Which of the lines below contain the string "computer"? Pull each one out of the data.
[[ Records shown open ]]
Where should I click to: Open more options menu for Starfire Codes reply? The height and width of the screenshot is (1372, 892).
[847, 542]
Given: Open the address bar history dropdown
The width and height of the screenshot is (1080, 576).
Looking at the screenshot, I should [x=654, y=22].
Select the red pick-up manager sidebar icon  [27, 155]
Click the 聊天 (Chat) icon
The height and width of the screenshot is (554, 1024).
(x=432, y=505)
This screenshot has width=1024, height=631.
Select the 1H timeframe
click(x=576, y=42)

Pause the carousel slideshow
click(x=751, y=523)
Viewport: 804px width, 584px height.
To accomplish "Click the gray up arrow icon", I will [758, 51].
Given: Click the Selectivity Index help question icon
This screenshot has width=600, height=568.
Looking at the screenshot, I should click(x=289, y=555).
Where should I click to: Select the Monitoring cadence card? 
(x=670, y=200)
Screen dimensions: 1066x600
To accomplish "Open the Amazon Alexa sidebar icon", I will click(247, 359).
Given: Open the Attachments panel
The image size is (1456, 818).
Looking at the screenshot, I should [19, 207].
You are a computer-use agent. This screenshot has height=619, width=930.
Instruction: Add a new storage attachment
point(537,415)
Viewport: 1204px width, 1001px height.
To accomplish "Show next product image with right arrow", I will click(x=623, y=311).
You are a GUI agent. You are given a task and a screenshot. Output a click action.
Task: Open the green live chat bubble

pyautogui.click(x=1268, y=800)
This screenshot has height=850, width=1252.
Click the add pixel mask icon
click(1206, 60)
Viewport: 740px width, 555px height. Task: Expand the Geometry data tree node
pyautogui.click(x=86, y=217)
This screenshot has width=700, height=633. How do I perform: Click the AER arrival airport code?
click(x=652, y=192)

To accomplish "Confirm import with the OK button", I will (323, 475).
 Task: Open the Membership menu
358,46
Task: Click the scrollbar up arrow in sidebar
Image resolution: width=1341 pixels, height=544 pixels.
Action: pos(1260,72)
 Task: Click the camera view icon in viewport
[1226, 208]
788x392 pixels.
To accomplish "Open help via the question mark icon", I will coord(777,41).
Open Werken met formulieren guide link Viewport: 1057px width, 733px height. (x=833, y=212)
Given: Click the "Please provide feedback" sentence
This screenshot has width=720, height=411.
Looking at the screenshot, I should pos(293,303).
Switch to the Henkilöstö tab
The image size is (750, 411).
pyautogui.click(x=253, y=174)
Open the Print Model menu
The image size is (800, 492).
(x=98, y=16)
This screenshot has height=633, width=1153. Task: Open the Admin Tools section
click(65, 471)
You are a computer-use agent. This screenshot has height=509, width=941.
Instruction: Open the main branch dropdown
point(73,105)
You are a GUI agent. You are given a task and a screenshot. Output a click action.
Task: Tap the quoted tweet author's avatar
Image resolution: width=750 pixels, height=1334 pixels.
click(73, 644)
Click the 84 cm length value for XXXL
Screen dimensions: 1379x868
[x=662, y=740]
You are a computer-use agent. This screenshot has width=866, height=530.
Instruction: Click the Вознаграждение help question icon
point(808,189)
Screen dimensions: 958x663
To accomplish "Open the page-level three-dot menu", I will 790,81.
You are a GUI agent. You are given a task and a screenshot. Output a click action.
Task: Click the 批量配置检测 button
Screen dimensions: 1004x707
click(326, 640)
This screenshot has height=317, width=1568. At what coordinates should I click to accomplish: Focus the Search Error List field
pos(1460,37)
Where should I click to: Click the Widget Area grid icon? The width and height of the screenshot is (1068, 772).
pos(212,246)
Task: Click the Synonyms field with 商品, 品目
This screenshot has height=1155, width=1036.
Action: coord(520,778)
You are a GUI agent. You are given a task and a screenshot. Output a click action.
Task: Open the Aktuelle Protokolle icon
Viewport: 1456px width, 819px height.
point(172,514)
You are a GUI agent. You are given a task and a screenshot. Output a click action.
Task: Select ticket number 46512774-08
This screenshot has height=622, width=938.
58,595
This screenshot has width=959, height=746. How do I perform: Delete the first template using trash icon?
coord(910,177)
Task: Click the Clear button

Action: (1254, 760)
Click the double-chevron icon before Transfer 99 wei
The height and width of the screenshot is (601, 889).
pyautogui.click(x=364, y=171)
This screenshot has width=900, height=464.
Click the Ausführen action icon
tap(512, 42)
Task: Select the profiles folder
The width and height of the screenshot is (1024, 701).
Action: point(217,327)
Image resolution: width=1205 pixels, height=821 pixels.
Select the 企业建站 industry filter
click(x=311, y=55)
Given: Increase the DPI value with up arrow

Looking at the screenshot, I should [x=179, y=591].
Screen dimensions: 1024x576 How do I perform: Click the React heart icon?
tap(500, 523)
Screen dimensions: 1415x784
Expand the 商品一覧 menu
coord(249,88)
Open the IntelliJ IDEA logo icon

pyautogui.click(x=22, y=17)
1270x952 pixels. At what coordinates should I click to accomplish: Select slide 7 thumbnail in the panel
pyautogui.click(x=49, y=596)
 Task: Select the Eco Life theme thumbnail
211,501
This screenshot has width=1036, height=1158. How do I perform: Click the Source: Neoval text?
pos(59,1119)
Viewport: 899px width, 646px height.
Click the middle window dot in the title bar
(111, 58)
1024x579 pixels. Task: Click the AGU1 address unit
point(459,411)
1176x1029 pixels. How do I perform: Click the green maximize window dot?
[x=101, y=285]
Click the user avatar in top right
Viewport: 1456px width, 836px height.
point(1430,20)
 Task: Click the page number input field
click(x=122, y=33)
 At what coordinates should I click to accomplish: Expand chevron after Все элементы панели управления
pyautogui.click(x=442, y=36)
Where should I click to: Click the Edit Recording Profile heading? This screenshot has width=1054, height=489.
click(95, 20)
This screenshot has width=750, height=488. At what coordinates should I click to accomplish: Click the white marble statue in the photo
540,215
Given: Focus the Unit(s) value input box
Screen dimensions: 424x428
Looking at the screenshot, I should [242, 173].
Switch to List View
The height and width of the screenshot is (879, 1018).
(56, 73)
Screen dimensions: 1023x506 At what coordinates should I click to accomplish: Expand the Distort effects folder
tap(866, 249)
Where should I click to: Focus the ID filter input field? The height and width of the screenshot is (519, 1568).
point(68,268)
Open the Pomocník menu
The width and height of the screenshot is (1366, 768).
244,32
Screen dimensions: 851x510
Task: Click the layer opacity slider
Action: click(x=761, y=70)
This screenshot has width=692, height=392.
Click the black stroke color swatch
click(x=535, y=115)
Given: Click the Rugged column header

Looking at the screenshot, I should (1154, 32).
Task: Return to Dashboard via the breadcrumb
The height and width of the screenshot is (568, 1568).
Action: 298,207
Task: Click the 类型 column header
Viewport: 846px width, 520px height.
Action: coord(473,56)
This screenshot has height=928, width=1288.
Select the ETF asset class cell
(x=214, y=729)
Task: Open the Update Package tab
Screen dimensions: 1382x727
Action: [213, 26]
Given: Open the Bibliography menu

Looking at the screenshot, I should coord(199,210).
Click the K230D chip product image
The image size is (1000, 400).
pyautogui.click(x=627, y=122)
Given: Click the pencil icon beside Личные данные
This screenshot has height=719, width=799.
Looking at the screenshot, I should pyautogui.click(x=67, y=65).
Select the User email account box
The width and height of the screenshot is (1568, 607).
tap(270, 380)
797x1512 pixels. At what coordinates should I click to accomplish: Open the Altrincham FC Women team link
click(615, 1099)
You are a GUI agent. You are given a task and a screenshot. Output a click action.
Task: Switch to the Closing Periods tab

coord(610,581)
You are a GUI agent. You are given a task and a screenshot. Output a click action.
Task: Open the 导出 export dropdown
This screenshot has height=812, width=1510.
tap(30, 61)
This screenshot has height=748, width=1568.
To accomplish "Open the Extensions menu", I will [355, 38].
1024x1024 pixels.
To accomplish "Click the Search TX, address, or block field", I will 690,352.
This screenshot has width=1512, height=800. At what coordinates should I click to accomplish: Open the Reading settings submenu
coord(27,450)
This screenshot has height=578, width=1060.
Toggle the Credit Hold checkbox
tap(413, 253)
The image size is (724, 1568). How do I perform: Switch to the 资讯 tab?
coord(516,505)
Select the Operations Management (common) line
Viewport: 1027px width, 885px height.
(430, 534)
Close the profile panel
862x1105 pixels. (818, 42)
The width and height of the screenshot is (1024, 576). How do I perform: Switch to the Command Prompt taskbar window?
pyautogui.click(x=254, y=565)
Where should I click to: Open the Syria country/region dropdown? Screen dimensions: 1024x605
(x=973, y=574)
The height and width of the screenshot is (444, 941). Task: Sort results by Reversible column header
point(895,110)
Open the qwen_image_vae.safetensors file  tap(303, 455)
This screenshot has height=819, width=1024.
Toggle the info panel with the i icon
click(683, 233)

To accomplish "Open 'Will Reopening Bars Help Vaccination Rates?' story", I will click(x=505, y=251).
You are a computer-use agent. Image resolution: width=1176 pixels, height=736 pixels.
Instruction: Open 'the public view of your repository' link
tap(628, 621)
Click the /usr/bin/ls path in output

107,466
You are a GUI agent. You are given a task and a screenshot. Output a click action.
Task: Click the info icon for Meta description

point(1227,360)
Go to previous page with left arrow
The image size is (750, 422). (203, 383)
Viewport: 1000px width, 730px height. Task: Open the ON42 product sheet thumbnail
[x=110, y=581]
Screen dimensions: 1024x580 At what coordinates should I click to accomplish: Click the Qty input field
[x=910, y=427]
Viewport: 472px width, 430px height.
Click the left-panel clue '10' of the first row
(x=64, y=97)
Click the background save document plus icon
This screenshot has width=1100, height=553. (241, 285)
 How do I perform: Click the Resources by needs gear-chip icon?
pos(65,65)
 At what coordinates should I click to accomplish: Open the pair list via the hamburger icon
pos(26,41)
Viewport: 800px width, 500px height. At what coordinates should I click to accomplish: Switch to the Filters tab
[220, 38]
[[ Records shown closed ]]
→ **Response to the exercise**
You are a computer-use agent. This screenshot has height=619, width=930.
You are a computer-use agent. This screenshot has height=509, width=941.
You are a computer-use agent. This screenshot has width=866, height=530.
You are a computer-use agent. Image resolution: width=1176 pixels, height=736 pixels.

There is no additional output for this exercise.